**TASK LIST**.
a – According to the biographical text, in what year did Mary Elizabeth Bennett Ritter receive her M.D. degree?
b – In the biographical text, reproduce the passage from "Dr. Ritter resigned" up to and including "them on campus.", substituting "house" for "cottage".

Queer Places:
Children’s Hospital, 5101 Dover St, Oakland, CA 94609, USA
Scripps Institution of Oceanography, 8622 Kennel Way, La Jolla, CA 92037
Mary Elizabeth Bennett Ritter was born June 7, 1860, the daughter of farmer William Bennett (died 1894) and Abigail Noble (1836- 1998), in Salinas, California. She graduated from Gilroy School in 1877. She taught school at Peachtree, San Juan and Fresno from 1877- 1883. She studied medicine with Dr. Euthausia S. Meade of San Jose, California 1883-1884 and then entered Cooper Medical College, San Francisco, where she received her M.D. degree in 1886. She interned at Children’s Hospital, Berkeley. She took over the general medical practice of Dr. Sarah I. Shuey of Berkeley in the late 1880's and practiced medicine until 1909.
Dr. Ritter married University of California zoologist William Emerson Ritter on June 23, 1891 and they became an active couple in university affairs. Dr. Ritter met University of California Regent and philanthropist Phoebe Hearst with whom she shared an interest in women students at the university. In 1891, a group of women students approached Dr. Ritter to ask her to give them free medical examinations, a prerequisite set by the university for use by women of the gymnasium. “I sometimes felt as if the masculine powers-that-be thought that women were made of glass,” Ritter noted in her autobiography. Ritter agreed and provided medical examinations gratis to women students for several years until Mrs. Hearst arranged for Dr. Ritter to be appointed the first regular medical examiner for women at the University of California. Hearst paid Ritter’s salary to ensure that women students had the same access to care as men students.
Hearst and Ritter extended their interest in women students to their living conditions and became concerned about women living in off campus boarding houses. It was at the Ritter residence in 1900 that a group of women students founded the Prytanean Society, an organization of women students in their junior and senior years established to create cooperative residences. The society later named its first dormitory Mary Bennett Ritter Hall in her honor. The University of California acknowledged Dr. Ritter’s work as unofficial first dean of women when it conferred an honorary doctorate upon her on May 18, 1935.
Dr. Ritter resigned her medical practice and moved to La Jolla, California in 1909. Her husband was a founder and first director of the Marine Biological Station in La Jolla (later Scripps Institution of Biological Research, and then Scripps Institution of Oceanography) and E.W. Scripps, the benefactor of the station, felt that the station could grow only if the director was resident during the entire year. The Ritters lived on the La Jolla campus, first in a makeshift apartment in the laboratory, and beginning in December 1913, in a two storey wooden cottage built for them on campus.

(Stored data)
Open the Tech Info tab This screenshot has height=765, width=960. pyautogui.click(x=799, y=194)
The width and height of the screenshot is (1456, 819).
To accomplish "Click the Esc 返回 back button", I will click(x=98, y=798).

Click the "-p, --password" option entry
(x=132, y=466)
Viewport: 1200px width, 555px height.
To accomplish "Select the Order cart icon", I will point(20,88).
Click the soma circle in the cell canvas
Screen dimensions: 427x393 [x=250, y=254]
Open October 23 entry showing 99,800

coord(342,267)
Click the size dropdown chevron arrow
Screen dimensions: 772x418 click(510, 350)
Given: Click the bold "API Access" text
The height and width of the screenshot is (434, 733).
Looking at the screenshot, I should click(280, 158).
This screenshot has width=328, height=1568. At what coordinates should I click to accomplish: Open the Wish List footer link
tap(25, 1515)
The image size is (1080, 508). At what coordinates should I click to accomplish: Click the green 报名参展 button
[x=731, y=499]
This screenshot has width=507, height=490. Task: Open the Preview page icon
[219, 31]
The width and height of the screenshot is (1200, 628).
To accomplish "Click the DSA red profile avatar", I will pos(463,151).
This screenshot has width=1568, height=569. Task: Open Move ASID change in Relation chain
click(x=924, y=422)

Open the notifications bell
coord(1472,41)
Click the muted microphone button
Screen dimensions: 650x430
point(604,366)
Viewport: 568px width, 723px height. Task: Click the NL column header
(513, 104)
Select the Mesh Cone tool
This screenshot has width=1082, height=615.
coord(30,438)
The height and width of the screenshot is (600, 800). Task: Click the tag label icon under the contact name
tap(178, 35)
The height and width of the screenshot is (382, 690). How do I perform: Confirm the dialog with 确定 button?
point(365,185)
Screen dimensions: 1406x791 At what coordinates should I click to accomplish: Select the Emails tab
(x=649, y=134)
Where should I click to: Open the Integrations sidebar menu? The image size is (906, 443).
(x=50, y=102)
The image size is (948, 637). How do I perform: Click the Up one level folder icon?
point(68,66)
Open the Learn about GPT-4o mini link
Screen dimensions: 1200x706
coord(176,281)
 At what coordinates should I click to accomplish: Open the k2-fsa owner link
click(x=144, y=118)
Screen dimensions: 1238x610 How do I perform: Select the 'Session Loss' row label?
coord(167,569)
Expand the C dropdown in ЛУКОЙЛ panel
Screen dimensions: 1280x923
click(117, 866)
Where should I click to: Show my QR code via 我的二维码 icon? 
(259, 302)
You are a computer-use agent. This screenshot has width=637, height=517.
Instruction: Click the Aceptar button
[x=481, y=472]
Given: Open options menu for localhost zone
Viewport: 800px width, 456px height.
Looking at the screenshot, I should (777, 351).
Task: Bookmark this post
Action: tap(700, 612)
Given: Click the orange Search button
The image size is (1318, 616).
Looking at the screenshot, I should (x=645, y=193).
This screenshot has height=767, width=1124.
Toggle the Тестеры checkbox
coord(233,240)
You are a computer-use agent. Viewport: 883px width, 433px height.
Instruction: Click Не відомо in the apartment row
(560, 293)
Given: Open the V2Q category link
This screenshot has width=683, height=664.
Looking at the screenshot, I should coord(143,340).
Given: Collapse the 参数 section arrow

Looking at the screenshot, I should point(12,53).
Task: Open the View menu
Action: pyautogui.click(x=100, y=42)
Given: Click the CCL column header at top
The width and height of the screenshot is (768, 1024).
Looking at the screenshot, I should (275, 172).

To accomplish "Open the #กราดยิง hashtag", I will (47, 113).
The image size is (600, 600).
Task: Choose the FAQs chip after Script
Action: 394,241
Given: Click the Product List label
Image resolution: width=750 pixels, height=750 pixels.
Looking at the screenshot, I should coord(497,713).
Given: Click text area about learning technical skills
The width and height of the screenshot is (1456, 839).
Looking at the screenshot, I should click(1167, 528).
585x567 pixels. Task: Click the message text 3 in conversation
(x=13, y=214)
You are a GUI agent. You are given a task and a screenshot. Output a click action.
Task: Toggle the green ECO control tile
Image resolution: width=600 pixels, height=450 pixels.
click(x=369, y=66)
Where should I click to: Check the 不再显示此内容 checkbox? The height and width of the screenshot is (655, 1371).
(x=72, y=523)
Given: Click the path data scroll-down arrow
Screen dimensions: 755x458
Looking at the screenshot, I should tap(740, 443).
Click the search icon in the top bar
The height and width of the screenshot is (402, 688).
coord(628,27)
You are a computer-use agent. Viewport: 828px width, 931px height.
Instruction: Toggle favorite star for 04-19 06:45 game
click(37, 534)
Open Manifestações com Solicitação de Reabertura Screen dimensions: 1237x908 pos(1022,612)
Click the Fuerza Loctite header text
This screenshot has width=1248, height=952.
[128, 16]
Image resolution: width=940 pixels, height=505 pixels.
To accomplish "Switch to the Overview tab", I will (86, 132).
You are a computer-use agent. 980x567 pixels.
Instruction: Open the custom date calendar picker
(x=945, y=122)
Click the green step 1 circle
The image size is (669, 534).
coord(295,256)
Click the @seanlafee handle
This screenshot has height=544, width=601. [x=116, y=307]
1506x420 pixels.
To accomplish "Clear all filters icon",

**EXERCISE RESPONSES**.
a – 1886

b –
Dr. Ritter resigned her medical practice and moved to La Jolla, California in 1909. Her husband was a founder and first director of the Marine Biological Station in La Jolla (later Scripps Institution of Biological Research, and then Scripps Institution of Oceanography) and E.W. Scripps, the benefactor of the station, felt that the station could grow only if the director was resident during the entire year. The Ritters lived on the La Jolla campus, first in a makeshift apartment in the laboratory, and beginning in December 1913, in a two storey wooden house built for them on campus.